Nigerians are also aware that of late, a lot of prison wardens have lost their lives to the violence viciously launched by armed terrorists who have successfully organized jailbreaks to free their detained members and the Federal Government has made no concrete effort to build better protected prisons. This criminal neglect on the part of Government is a grave crime against humanity. The plan by the National Assembly constitution review committee to transfer prison from the exclusive legislative list to the concurrent is not the best way out as most state governments are too poor to run good prisons.
With the above background in mind, it is therefore inexplicable that the Federal government rushed into lobbying the National Assembly to amend the prison Act  without introducing bold, positive and revolutionary ideas that will change the face of the prisons and improve the security and welfare of the inmates and officials.  This government has succeeded in signing an agreement with Britain that will allow for the prisoners’ exchange partnership with the government of United Kingdom to make it easier for Britain to transfer Nigerian-born but United Kingdom-based persons convicted for sundry crime in the United Kingdom back to Nigeria to serve out their prison terms.

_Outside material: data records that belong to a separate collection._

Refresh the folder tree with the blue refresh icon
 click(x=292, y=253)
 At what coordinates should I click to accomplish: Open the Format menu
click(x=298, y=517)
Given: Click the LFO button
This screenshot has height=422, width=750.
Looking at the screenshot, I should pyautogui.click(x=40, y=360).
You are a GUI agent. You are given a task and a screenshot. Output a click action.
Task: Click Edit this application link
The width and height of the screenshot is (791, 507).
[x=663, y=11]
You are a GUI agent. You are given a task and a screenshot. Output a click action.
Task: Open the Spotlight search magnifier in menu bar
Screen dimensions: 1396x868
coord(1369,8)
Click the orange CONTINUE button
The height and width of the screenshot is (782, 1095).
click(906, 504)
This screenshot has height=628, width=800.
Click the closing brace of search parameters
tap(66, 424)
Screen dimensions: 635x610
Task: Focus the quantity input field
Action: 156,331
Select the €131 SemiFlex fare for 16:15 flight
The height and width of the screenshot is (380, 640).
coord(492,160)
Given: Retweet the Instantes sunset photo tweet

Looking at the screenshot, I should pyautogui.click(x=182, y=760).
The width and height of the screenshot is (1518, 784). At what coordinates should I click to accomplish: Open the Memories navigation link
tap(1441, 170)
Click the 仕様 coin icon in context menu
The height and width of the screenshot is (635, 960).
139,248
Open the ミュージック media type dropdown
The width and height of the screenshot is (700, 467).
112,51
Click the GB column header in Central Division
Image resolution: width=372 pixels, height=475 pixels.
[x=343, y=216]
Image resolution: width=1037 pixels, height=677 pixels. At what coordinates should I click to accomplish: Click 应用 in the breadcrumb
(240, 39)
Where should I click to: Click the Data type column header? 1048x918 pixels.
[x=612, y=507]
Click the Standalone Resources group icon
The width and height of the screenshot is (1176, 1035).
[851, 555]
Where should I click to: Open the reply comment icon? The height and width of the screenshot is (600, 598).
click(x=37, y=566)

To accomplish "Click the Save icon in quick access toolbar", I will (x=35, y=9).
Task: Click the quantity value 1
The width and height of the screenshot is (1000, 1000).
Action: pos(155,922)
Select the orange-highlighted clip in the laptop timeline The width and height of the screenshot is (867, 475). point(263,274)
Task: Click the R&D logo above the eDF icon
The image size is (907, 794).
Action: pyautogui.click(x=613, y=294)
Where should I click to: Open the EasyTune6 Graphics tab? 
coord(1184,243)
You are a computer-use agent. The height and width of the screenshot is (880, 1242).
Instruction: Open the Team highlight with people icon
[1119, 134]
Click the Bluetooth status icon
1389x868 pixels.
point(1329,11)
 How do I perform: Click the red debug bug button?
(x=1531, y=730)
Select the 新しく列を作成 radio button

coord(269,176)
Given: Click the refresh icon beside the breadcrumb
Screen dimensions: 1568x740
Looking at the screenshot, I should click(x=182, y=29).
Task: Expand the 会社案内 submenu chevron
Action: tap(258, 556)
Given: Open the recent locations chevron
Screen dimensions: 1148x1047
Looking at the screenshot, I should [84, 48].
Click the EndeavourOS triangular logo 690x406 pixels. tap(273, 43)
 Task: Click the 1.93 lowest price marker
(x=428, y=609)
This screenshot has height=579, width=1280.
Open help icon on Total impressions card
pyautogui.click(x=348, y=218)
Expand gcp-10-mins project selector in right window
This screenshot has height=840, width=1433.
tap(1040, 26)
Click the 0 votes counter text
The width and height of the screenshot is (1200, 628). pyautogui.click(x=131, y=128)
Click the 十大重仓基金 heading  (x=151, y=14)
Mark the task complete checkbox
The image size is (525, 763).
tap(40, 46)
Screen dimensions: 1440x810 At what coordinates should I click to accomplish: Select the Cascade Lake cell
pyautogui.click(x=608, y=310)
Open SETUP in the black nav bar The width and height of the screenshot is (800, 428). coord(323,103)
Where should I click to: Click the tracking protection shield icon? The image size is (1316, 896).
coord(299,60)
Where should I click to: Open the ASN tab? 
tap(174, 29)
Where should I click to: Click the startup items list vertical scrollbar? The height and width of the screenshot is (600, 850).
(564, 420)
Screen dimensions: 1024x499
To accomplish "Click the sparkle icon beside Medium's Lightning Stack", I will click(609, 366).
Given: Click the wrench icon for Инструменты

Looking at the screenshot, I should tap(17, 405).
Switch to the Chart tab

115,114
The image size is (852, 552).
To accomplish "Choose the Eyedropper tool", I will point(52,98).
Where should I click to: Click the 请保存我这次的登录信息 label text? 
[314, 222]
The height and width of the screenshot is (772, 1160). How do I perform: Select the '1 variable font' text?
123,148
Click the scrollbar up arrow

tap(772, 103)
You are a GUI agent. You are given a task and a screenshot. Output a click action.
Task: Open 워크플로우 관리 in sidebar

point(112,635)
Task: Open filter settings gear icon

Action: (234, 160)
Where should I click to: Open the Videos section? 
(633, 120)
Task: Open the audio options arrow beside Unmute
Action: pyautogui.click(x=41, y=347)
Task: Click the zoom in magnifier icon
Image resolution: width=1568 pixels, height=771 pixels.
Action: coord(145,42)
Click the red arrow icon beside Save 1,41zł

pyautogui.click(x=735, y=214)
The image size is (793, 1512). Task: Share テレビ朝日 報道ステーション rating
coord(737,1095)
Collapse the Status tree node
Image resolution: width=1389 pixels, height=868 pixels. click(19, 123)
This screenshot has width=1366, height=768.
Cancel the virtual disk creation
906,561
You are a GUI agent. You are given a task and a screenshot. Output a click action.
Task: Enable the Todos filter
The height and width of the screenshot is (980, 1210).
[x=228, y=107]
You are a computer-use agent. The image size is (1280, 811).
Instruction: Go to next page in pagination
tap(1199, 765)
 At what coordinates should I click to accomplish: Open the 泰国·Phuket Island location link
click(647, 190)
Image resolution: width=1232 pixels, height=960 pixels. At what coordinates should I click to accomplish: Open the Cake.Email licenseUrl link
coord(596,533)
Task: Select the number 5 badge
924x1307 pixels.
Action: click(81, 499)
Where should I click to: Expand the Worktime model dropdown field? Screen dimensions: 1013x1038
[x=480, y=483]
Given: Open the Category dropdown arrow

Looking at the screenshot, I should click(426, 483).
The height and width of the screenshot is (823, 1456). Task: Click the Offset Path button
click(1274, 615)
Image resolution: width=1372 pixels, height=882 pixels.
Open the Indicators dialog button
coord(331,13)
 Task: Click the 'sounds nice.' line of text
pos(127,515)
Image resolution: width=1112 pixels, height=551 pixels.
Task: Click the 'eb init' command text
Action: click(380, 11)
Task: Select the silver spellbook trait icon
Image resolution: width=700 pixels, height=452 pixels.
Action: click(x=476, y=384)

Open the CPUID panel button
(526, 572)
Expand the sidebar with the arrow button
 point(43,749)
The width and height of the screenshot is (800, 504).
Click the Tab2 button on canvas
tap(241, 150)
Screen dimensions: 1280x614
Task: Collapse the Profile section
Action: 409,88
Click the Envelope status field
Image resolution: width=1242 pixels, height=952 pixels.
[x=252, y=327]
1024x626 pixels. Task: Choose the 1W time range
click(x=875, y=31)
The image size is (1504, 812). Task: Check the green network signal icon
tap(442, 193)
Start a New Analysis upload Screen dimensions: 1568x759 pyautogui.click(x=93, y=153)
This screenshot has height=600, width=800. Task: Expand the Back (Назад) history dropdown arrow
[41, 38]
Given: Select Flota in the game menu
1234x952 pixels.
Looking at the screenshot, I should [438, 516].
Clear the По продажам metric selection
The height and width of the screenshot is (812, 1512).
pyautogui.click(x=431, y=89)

The question to be asked is why rush to accept heavy indirect financial bribe from the government of Britain just so that Nigeria can accede to the prisoners exchange programme aimed at decongesting the British prisons that are built with modern and functional infrastructural facilities when Nigerian prisons are in very bad shape and overstretched?
Even going by the recent prison audit report, Nigerian prisons are over-populated even as majority of the inmates are awaiting trial persons.            
“Across the prisons the number of Awaiting Trial inmates was far above that of convicts. In the 173 prisons audited, out of 50,645 lockups, the number of convicts was 13,901 compared to awaiting trial inmates of 35,889. Besides the awaiting trial inmates, Ikom prison in Cross River State had 5 lodgers, Ahoada Prison in Rivers State and Benin prison in Edo State, had 2 and 1 lodgers respectively; (lodgers are persons kept in prison without an order of court detaining them. There are no records of such inmates in the prison records).”
I therefore ask, are these derelict prison facilities in Nigeria the places whereby these repatriated British based prisoners be transferred into?
It would be recalled that when this sinister move by government to sign the controversial prisoners exchange treaty with the United Kingdom was exposed, most critical stakeholders opposed it and raised suspicion that the then federal government headed by late Umaru Musa Yar’adua only wanted to rush the agreement so as to find a way to bring back the incarcerated former Delta State governor James Ibori [Yar'adua's political friend] who was jailed in Britain for sundry offences bordering on theft of Delta State fund.
With these sad tales emanating from the Nigerian prisons, it is therefore inconceivable that any British based Nigerian prisoner could voluntarily accept to be repatriated to serve term in prisons facilities in Nigeria that are absolutely sub-human and filthy.